Now I can't post adding a few concerns. One of which almost ensures that I will not be hunting with this site. 

1- If you read my first night's review you saw that I have an eye dominance issue. I cannot shoot this thing with 2 eyes open. Occasionally my eyes would focus where I could see the target and the V, but 9 times out of 10 I could see the target but there is so much going on through my peep that the V was extremely blurry, like it fuzzed into about 3 Vs in my sight window. Close 1 eye and it's clear as a bell. There is just something about having to see through the peep and the 2nd V window that does not jive with my eyes.. I know this is likely a me issue and not a sight issue but it's almost a deal breaker for me when hunting bc of low light situations and needing both eyes open.

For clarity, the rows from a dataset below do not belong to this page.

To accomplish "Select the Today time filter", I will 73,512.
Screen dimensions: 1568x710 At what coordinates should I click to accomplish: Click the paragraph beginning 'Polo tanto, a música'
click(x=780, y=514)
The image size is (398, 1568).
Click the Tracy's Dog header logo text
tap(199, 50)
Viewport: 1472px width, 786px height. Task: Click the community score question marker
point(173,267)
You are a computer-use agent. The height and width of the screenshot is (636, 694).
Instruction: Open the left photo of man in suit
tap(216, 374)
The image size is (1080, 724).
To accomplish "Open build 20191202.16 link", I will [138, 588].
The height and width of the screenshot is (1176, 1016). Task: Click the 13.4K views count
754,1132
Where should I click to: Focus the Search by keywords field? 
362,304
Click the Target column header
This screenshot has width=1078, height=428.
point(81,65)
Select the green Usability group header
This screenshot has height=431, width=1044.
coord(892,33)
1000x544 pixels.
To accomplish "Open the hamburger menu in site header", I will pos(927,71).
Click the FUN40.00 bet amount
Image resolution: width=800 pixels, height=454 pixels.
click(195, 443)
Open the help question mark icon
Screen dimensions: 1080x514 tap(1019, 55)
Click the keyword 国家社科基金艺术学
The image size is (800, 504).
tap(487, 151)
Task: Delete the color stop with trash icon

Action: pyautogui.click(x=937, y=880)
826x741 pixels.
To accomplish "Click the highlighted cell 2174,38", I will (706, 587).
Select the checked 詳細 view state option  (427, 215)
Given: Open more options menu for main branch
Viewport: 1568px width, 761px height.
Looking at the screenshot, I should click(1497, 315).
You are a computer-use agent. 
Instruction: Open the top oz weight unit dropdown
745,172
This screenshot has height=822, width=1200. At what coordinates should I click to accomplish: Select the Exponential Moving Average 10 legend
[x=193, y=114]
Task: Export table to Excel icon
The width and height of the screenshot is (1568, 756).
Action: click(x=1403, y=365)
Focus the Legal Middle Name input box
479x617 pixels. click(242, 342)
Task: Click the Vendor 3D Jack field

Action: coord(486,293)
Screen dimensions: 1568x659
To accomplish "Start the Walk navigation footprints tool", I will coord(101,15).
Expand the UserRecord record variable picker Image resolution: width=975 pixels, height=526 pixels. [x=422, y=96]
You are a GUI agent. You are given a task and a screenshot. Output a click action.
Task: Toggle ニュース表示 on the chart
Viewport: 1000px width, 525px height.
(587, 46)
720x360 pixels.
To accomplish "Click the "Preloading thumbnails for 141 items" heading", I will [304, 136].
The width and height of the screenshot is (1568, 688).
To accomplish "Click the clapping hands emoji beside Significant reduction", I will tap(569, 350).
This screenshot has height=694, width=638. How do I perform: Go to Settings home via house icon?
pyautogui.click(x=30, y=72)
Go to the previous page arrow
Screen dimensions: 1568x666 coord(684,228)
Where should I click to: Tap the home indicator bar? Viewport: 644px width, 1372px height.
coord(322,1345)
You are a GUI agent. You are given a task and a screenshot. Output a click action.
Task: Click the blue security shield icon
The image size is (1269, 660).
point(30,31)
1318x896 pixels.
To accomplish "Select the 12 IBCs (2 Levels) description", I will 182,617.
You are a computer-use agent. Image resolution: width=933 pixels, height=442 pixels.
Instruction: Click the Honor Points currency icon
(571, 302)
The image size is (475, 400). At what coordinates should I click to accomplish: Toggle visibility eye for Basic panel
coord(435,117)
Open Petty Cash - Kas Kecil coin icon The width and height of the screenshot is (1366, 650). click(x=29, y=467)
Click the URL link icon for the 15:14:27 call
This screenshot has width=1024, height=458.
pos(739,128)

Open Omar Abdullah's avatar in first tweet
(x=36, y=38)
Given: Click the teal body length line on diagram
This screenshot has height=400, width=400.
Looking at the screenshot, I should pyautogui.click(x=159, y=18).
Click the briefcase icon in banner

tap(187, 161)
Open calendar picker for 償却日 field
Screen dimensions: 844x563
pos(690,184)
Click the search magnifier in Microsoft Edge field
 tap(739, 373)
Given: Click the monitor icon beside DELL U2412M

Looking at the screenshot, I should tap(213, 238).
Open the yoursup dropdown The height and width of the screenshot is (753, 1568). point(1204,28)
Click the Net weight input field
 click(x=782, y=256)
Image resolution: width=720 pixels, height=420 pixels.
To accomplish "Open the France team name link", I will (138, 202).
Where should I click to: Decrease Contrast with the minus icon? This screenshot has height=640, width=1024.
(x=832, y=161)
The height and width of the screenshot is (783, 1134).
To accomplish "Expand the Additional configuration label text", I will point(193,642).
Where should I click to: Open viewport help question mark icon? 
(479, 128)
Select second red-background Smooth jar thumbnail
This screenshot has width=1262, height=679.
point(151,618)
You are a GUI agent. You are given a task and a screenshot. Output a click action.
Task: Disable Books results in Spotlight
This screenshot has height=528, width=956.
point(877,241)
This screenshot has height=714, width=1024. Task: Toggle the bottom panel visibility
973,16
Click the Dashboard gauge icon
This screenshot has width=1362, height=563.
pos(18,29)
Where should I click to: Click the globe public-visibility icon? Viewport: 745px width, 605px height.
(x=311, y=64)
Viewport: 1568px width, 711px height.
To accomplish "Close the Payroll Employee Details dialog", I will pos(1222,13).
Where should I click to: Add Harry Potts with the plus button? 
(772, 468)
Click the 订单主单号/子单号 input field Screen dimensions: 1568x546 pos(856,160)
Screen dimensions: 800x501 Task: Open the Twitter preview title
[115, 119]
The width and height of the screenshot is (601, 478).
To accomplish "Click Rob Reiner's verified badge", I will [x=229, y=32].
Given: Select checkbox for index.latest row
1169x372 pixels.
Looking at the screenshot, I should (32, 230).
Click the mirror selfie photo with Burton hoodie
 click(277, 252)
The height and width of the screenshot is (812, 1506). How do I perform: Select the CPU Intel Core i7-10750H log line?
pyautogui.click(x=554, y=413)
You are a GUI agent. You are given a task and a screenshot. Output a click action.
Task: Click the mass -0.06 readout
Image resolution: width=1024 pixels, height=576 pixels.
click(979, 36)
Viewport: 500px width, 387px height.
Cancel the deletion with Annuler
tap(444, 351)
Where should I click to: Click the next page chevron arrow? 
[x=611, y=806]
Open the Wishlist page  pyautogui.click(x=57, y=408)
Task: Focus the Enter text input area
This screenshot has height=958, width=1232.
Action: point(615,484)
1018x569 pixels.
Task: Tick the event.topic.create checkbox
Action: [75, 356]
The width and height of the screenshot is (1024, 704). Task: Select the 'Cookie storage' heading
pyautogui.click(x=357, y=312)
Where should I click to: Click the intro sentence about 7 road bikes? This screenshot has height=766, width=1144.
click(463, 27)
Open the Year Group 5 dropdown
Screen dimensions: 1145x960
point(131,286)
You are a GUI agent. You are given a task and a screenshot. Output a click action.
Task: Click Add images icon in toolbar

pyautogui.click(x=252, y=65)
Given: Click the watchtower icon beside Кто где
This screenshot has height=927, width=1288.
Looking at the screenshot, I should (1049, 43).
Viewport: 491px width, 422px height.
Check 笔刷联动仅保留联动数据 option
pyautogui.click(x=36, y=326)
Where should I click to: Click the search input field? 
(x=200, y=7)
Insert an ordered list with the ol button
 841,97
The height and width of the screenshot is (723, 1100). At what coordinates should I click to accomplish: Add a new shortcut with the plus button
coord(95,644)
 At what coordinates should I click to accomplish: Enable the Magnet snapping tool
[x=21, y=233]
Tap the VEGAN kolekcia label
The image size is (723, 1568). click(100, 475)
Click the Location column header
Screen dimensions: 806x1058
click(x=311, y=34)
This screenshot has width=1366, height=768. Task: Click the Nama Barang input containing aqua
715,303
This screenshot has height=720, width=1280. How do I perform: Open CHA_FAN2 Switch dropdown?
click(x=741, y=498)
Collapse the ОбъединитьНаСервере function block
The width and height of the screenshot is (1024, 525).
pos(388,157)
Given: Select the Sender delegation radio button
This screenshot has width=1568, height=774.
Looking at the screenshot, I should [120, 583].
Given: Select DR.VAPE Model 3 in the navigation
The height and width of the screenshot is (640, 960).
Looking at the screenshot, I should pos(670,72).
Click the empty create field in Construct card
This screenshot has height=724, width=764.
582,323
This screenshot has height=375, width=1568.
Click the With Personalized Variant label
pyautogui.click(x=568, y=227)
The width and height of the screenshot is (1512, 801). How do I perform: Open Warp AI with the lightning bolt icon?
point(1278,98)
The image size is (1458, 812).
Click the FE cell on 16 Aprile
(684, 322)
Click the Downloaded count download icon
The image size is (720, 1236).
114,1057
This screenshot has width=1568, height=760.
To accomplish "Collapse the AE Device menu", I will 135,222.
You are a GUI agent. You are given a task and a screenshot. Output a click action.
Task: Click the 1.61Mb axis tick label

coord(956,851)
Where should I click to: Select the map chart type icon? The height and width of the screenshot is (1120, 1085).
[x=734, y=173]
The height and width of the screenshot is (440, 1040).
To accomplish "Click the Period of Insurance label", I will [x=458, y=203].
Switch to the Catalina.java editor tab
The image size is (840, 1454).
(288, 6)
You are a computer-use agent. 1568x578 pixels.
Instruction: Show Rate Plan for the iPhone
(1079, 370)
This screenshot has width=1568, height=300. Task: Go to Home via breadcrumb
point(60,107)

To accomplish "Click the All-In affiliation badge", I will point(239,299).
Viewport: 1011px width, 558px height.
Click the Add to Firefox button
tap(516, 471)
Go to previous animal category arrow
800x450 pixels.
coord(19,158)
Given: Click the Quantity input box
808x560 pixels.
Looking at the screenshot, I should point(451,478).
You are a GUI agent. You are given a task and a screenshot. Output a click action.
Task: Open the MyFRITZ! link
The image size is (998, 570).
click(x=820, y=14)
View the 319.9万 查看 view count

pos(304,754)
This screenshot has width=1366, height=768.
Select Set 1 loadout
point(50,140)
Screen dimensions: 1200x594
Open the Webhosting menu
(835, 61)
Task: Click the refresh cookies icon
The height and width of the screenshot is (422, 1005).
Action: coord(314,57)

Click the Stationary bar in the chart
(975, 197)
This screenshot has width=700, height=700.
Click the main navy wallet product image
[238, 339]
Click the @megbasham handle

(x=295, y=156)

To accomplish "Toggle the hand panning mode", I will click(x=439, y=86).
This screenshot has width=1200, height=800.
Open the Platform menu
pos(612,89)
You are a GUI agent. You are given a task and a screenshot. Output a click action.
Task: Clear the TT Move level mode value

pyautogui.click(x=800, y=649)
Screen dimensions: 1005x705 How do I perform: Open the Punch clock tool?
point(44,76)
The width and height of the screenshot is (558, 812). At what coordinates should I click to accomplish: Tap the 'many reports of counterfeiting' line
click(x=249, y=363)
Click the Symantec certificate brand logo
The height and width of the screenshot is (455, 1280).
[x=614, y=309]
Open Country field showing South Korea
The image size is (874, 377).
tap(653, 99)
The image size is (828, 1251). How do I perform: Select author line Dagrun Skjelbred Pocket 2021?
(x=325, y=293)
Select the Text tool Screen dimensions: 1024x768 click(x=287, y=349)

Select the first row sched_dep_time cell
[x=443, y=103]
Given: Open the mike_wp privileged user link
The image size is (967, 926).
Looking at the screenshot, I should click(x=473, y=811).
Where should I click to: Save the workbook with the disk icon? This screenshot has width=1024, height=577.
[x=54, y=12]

It cleared up slightly when I flipped it and got rid of all those tick marks, but still well below satisfactory. The 2 sides of the V with the tick marks made it about impossible for me. 

2. Also a me issue but this thing does not help my target panic. I freeze low and have to fight it, more so than I have with a pin lately. I finally got to where I was shooting very accurately for me but it was not with a gradual release, it was more me putting the circle in the V pretty quickly and pulling the trigger. In my experience TP comes in many different forms and different things work for different people but for me this is definitely no instant fix. I think I could improve it but I feel myself wanting to fire all at once rather than producing a gradual pull that results in a fire. Your mileage may very with this point just sharing my experience. 

For me this thing is surprisingly accurate but because of my vision and TP I'm not ready to take it to the woods over my pins... Of course its really only day 1 with the thing... 

My plan is to have my dad shoot it tomorrow and test it, he has older eyes and struggles with being far sighted but he doesn't have the eye dominance issue 


Sent from my VS987 using Tapatalk


----------



## GaryinOK (Apr 3, 2007)

Meat Missle, I can appreciate the fact that you are just sharing your experience, but to be perfectly frank you don't have any yet. Shooting the V is actually pretty close to what shooting instinctual would be with a traditional bow. Instinctive shooters don't deal with Target panic because they basically go from looking at what they want to hit to arrow release in one fluid motion. This sight and its concept is very similar, and like learning to shoot instinctive it takes a lot of time and practice. If you've not shot instinctively your not going to pick this thing up in a single day and start driving nails. In fact driving nails is not really even the goal with this thing. Despite how they market it, it's not a sight for shooting spots. It's a hunting sight and is built to get an arrow into the vitals. Left, right, high or low who cares as long as its within the pie plate. When I shoot mine, and granted I have been shooting a recurve instinctively since I was 12, I shoot with both eyes open and I barely see the V. Both eyes on what it is that I want to hit. The V is in my peripheral vision but I am not focused on it. Mussel memory and hand eye coordination take over and V gives them a reference. It's actually pretty darn deadly, and so far I am a pretty big fan.


----------



## Meat Missle (Oct 23, 2009)

I guess we will just have to disagree on most of what you said in your post. I don't mean this with any disrespect but just stating my point. Based off of the many many threads I have read with on the Ezv many archers who are interested in it do have questions and concerns regarding the sight so I was sharing my thoughts. Many of which don't align with yours at all.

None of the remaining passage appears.